Luego de aceptar el sano criterio de las reglas de juego, las delegaciones se confinarán en el comedor de un tanatorio con vista al mar, el tiempo necesario para encontrarle una salida al conflicto o cuando menos hasta que se terminen el seco. Por cierto, para garantizar la lóbrega discreción que exige la elaboración de un acuerdo que reforme suficientes tajadas del marco institucional como para que una y otra bandada de carroñeros dejen de matarse, es fundamental que los negociadores en conjunto, sintonicen sus flatulencias y demás vahos corporales, con ese aroma a fosa común que resulta infalible a la hora de mantener a raya a la sociedad civil. De todas formas, la opinión pública y la ciudadanía en general, podrán ocupar el tiempo que dure el proceso, regodeándose con el hecho de que en esta ocasión, la única zona de despeje que el gobierno permitirá es la cabeza de Humberto de la Calle.
Una vez sentados en la mesa, cada negociador desdobla la servilleta sobre su regazo, teniendo presente que ella no puede tener otro objeto que asearse los labios. Para limpiarse los restos de crímenes de lesa humanidad, se recomienda utilizar una bandera nacional dispuesta con ese propósito. A continuación, meseros facilitados por los países acompañantes del proceso, servirán por el lado derecho de cada comensal, platos a rebosar de un menú basado en una carroña de victima tan dulce, que instantáneamente presentada, se convertirá en la envidia de la cocina de cualquier hospital infantil. Los invitados a la mesa de diálogos, podrán entonces deleitarse con los manjares ofrecidos, mientras picotean en la agenda del bando contrario. Si alguno de los presentes siente la urgencia de hablar con la boca llena, se aconseja que lo haga siempre y cuando sea para alabar el deseo de entendimiento de su contraparte o para destacar su experticia en un campo particular. Por ejemplo, cuando la elasticidad de un tema central del proceso, como lo es el desarrollo agrario integral, derive en críticas de la subversión por el impacto de la megaminería en el campo, los representantes del gobierno deben adular con ruidos y aspavientos el juicio de los chusmeros, que al fin y al cabo tienen una larga experiencia manejando minas, así sean quiebrapatas. De igual manera, el problema de las drogas ilícitas se puede convertir en un gesto de reconciliación, si los invitados a la mesa de diálogos se comprometen a compartir jeringas y agujas. Eso sí, todo el proceso debe hacerse dentro de las normas del DIH, que para el acierto en este tipo de negociaciones recomienda apoyar permanentemente los codos sobre la mesa.

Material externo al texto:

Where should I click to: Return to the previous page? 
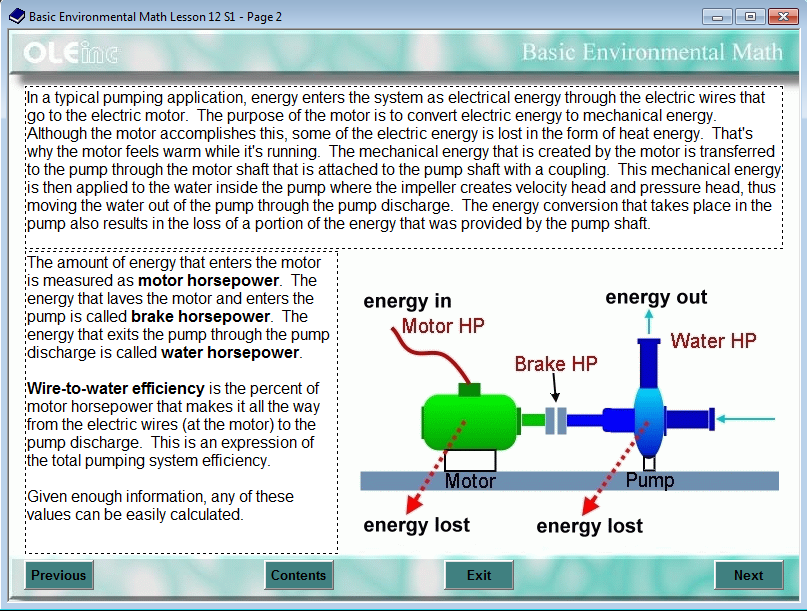point(58,575)
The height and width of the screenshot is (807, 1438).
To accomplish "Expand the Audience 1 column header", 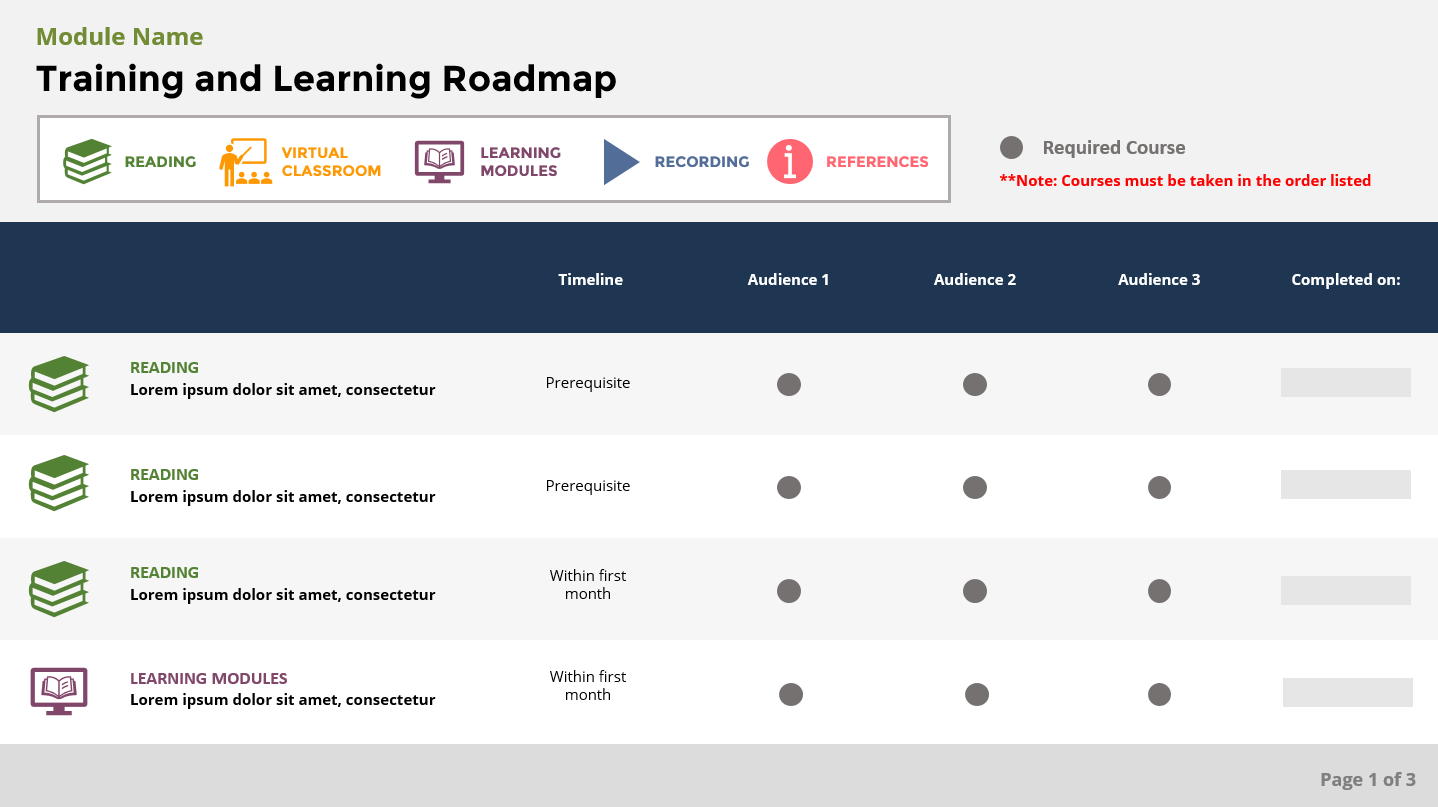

Cuando las semanas se amontonen y no se halla alcanzado una solución tajante al conflicto, gracias al impasse que significa decidir cuál de las dos delegaciones se debe encargar de la propina, el forzoso descenso al fecundo reino de la concordia entre los neogranadinos, dependerá de extraviar la llave de la paz y encerrar juntos a los dos grupos de preclaros badulaques. Los siguientes días, el salón donde permanezcan los negociadores, cederá su hermética naturaleza solo para ser bañado desde la claraboya por cantidades cada vez más ingentes de azúcar. Luego de un puñado de noches de glaseado, sin probar bocado y de que el intenso calor del lugar empiece a derretir y a acercar la azúcar a su temperatura de fusión, el delicioso aroma a caramelo que se desprenderá de la sacarosa, remplazará de los ojos de los negociadores el mutuo respeto fingido por una mirada antropófaga. Aquellos a los que su feroz apetito ayude a sobrevivir, no tardarán mucho en firmar un acuerdo definitivo. La caramelización es la salida.